Published in August ’17
Years ago we took a young French friend to a cricket match and she immediately fell madly in love with all the players. She swooned over them when they trooped out of the pavilion dressed in white. ‘Ah zey look so lovely!’ she gasped. ‘Such beautiful “creaketers”!’
Our nearest cricket pitch in the 1950s was the Symene Cricket Club, which lay in a little dip in the West Dorset hills entirely inaccessible by road. When the opposing team arrived by coach, they would have to leave it at the nearest pub, walk down a hillside and across a field, duck under some electric wire and skirt the bluebell wood.
We spectators usually came at it from the opposite direction, carrying everything three miles across fields, from bats, pads, blankets and sandwiches to crockery and the tea urn!

This stylised view of (the then) Bridport Harbour from 1825 was one of many pictures from the local area Maura’s mother had collected
Whether or not there was any play depended upon the vagaries of the weather. We didn’t listen to the BBC forecast for this, but rather we kept an eye on the scorer’s wife, a plump middle-aged lady who was absolutely indispensable to the team. She was like a replica of those small plaster figures that used to pop in and out of doors to tell you whether the sun was shining, or one of those black Welsh ladies whose cotton aprons turned pink at the slightest smell of rain. The method our cricket pitch Salome chose to deliver the forecast was – in the nicest possible way – how she used to take her clothes off. If she arrived garbed in grey plastic mac and plastic overshoes and kept them on, play was very doubtful and it was hardly worth setting up the tea urn. If she removed mac and shoe covers and appeared in her coat, play was assured. If she removed her coat and displayed her blue tweed suit, we were in for a sunny day; if she was seen peeling off her jacket and getting down to the first of her woollies, it was going to be very hot. If both cardigans and jumper came off, revealing her sleeveless blouse, it was so exceptional that the papers would announce
it as one of the most scorching days for
twenty years.
Lying on the grass, with the heat of the sun pressing down upon one’s back, watching idly as Salome and the players divested themselves of more and more garments was an occupation in itself. Salome piled hers neatly on the bench beside her but the ‘creaketers’ threw theirs at Sid the umpire, who tied them around his neck and waist with his shooting stick sinking lower and lower into the pitch under the increasing weight.
One knew that unless they were off form, our main bowlers (Bert and my father) would demolish most of the visitors’ wickets, and that when Jack went into bat he would be still standing there – short of being struck by a thunderbolt – at dusk.
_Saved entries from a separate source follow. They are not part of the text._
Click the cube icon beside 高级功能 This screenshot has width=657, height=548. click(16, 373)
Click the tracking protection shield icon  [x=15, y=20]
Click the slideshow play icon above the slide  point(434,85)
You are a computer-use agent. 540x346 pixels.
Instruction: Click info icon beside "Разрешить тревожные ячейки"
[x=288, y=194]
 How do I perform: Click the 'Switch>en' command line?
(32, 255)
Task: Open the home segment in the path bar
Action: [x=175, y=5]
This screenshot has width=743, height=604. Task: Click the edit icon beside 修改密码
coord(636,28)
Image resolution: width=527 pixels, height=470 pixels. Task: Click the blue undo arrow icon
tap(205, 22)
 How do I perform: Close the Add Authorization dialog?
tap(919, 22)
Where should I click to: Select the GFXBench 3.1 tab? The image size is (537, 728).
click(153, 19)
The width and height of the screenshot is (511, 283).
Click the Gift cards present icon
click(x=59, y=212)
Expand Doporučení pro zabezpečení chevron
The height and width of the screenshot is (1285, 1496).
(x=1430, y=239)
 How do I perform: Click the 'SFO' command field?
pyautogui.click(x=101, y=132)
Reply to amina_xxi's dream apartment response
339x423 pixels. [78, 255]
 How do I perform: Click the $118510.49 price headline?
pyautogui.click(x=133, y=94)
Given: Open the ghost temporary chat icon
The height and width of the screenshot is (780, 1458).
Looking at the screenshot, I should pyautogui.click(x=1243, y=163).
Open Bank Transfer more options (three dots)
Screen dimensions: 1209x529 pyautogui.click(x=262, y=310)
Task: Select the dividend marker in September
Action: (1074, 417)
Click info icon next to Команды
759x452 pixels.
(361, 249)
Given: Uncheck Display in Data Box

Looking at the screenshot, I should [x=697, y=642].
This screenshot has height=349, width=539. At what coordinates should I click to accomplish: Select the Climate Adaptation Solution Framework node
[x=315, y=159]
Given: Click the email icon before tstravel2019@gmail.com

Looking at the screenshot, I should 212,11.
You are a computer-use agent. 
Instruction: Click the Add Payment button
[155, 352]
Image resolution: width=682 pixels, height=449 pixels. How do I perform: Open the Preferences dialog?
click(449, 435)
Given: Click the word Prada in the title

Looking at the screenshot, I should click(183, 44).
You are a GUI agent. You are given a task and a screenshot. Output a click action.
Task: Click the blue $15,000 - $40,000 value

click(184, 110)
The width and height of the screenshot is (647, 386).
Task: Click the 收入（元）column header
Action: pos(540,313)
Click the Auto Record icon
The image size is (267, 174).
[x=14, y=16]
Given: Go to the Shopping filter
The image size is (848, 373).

The SS Dunleith of Beaumaris ran aground off Ireland in 1929 in a storm, but was refloated the same month and years later came to West Bay
No-one in the onlookers tore their hair out or threw cans at those who scored a duck. The harshest reprimand, reserved for those who missed an easy catch at square leg, was a gentle roar in Dorset dialect of: ‘Wass on then, Jimmer lad? Thee cass’n see so well as cuss, cass?’ (‘You can’t see as well as you could, can you?’)
Our only accident in many years was when William took a ball in the face just above his eye and lay on the grass with a coat over him and his head swelling up like a purple pumpkin. He was back two weeks later, as good as new.
My sister and I, still at school, had secret crushes on three brothers – Dave, Bill and Donald – who were tall, tanned and muscular and had hair as gold as wheatfields. Unfortunately, they hardly noticed us and directed most of their attention to the delectable Lil. On the quiet, we were also admirers of Lil, who seemed to be the image of Marilyn Monroe: buxom, lipsticked and knowing. Although we didn’t know what knowing was, we knew she looked like she knew whatever it was you needed to know to be knowing. The players vied to sit next to her in the coach to away games and sang to her about the perils of ‘The foggy, foggy dew’ on the way home.

Looking down South Street (with the late, lamented Cross Keys pub on the left) one can see the cartwheel tracks on the road surface in this turn of the 20th century shot
When we were entertained to a feudal tea in the squire’s barn, it was always Lil who commanded the squire’s attention, perched up on the highest bale of hay, eating a damp and indifferent salmon paste sandwich with the greatest delicacy. When we played the RAF and it rained, it was Lil who was invited to join in their impromptu darts in the shelter of the Nissan hut. When we played the Royal Navy it was Lil who was allowed into the petty officers’ mess while we lesser, short-socked mortals were banished to the nearest beach to search for shells. Lil didn’t have to knit or make the tea or do anything everyday; she was just always ‘there’, sipping shandy and picking daisies and waiting for the annual dinner and dance so that she could drink champagne from the loving cup. We wondered whether that could be the source of her secret powers, but when my Father won the silver trophy and it came to our house for the year, my mother proceeded to destroy any aphrodisiacal effects it might possess by using it as a home for knitting needles and darning wool.
The cricket pitch went back to the cows decades ago. Another ground, blander, more accessible, was provided within easier reach of the outside world. Most of the atmosphere was lost but the timeless, rhythmic ‘thwack’ of ball on bat continues. As George Bernard Shaw said: ‘
The English invented cricket to give them an
idea of eternity.’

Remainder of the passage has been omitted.